▶ [TESTO DI PARTENZA]
★ ★ ★ ★ ★
La preghiera del ladrone crocifisso accanto a Gesù

Uno spazio nel cuore di Gesù - XXXIV DOMENICA DEL T.O. - CRISTO RE DELL’UNIVERSO

Accanto a Gesù sono crocifissi due “ladroni”, forse due “zeloti”, cioè dei terroristi che perseguono la lotta armata contro il dominio straniero. Il primo dei due “bestemmia”, insulta Gesù, perché non può accettare che quel Messia che lui attende e per il quale lotta, sia uno sconfitto, uno che muore in croce e non salva se stesso e loro.

La fiducia che trasforma
Di fronte allo scherno di costui, Gesù non interviene, ma interviene l’altro crocifisso, che confessa senza attenuanti la propria colpa e riconosce l’innocenza del loro compagno di supplizio. In modo sorprendente, si affida a lui: “Gesù, ricordati di me”. Che cosa può essere avvenuto in quell’uomo per assumere un atteggiamento così fiducioso? Perché lui perviene alla fede in Gesù, mentre l’altro no? Nulla ci è detto e nulla possiamo dire. È il mistero della libertà dell’uomo, che occorre sempre ricordare, ma che non si può scandagliare, se non ciascuno all’interno di se stesso...
★ ★ ★ ★ ★
▶ [DATI FORNITI]
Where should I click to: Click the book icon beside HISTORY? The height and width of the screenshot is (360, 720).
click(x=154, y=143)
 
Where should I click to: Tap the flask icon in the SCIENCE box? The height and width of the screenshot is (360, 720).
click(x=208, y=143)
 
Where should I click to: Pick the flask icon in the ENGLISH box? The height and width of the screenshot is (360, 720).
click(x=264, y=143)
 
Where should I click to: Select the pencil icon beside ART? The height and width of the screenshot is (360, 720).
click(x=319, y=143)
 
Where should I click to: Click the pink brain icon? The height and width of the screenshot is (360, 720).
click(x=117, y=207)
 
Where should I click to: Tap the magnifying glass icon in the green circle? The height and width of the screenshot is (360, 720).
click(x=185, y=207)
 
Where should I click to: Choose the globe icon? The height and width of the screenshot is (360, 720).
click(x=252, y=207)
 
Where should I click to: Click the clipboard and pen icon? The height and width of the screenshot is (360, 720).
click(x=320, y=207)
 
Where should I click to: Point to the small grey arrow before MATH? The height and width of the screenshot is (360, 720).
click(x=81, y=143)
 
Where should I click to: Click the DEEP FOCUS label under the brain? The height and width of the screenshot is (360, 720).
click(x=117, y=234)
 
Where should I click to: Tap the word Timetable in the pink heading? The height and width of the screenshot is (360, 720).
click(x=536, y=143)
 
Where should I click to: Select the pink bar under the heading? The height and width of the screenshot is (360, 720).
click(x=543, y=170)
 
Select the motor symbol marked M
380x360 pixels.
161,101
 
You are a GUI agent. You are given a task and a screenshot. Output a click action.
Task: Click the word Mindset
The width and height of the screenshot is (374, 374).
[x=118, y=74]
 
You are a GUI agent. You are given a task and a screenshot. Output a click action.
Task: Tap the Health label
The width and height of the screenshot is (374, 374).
★ ★ ★ ★ ★
▶ [DOMANDE]
**a)** Elenca tutte le parole e le espressioni che il brano sul ladrone crocifisso accanto a Gesù riporta tra virgolette.
**b)** Rispondi a queste domande sul brano sul ladrone crocifisso accanto a Gesù:
(i) Chi sono gli “zeloti”, secondo il brano?
(ii) Come reagisce Gesù allo scherno del primo crocifisso?
(iii) A quale domenica si riferisce il titolo?
**c)** Prosegui il brano sul ladrone crocifisso accanto a Gesù a partire dall’ultima frase riportata.

▶ [RISPOSTE PER VOCE]
**a)**
“ladroni”
“zeloti”
“bestemmia”
“Gesù, ricordati di me”

**b)**
(i) Terroristi che perseguono la lotta armata contro il dominio straniero.
(ii) Non interviene.
(iii) Alla XXXIV domenica del T.O., Cristo Re dell’Universo.

**c)**
Chi è stato quell’uomo? Noi non ne sappiamo nulla, ma lui stesso ammette di non essere innocente. Come è nata, allora, la fiducia del ladrone in Gesù? Scrive il cardinal Journet: “Già da un po’ di tempo la presenza silenziosa di Gesù agiva su quest’uomo. Nel momento in cui li avevano fatti camminare tutti e tre verso il calvario, il suo sguardo si era rivolto verso i suoi due compagni. La dignità di Gesù lo aveva colpito…”. Il ladrone sa che Gesù è condannato perché si è proclamato “re”, e conosce la reazione ironica e sprezzante delle persone. Eppure, lui dà credito a quel re folle, avverte che in lui c’è qualcosa che lo supera infinitamente.

Ricordati di me
Nel momento in cui il ladrone sta andando verso la sua fine, sperimentando l’abbandono totale degli uomini e anche di Dio (perché tale è il segno della morte per crocifissione), avverte in sé il nascere di una fiducia: quell’uomo che va alla morte senza rancore, è l’unico che non lo abbandonerà. È veramente il “re” che da sempre il popolo ebraico attendeva, come colui che si sarebbe preso cura dei più poveri. La nostra paura più grande, infatti, è quella di essere “dimenticati”. “Ri-cordare” significa “rimettere dentro il cuore”. Il ladrone sulla via del calvario apre gli occhi su questa presenza che lo accoglie nel proprio cuore con infinita misericordia. Gesù gli appare come colui che gli farà spazio nel suo cuore.

Il nome che salva
Il ladrone è preso da uno stupore fiducioso: quel suo compagno, disgraziato come lui, è però così buono! Non può essere uno come tutti, e per di più porta un nome che è tutto un programma: “Dio salva”. È da notare che, per la prima volta nei Vangeli, una persona si rivolge a Gesù chiamandolo con il solo nome di “Gesù”, senza altre qualifiche. È un condannato a morte, reo confesso, che sa assumere un atteggiamento così cordiale e affettuoso nei confronti di Gesù.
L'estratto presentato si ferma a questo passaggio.